## Exercise goal:
Put every line of the entries below into a numbered list, skipping any blank lines.

## Records shown:
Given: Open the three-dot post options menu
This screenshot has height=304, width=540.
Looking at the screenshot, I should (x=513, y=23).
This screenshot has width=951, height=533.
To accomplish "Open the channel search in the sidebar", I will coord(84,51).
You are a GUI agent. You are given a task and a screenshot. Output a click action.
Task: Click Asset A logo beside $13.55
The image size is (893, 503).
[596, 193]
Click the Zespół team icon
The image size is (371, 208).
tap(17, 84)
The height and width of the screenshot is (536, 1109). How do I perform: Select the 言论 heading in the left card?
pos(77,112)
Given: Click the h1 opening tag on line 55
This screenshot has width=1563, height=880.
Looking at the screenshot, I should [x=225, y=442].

## Task answer:
1. Given: Open the three-dot post options menu
2. This screenshot has height=304, width=540.
3. Looking at the screenshot, I should (x=513, y=23).
4. This screenshot has width=951, height=533.
5. To accomplish "Open the channel search in the sidebar", I will coord(84,51).
6. You are a GUI agent. You are given a task and a screenshot. Output a click action.
7. Task: Click Asset A logo beside $13.55
8. The image size is (893, 503).
9. [596, 193]
10. Click the Zespół team icon
11. The image size is (371, 208).
12. tap(17, 84)
13. The height and width of the screenshot is (536, 1109). How do I perform: Select the 言论 heading in the left card?
14. pos(77,112)
15. Given: Click the h1 opening tag on line 55
16. This screenshot has width=1563, height=880.
17. Looking at the screenshot, I should [x=225, y=442].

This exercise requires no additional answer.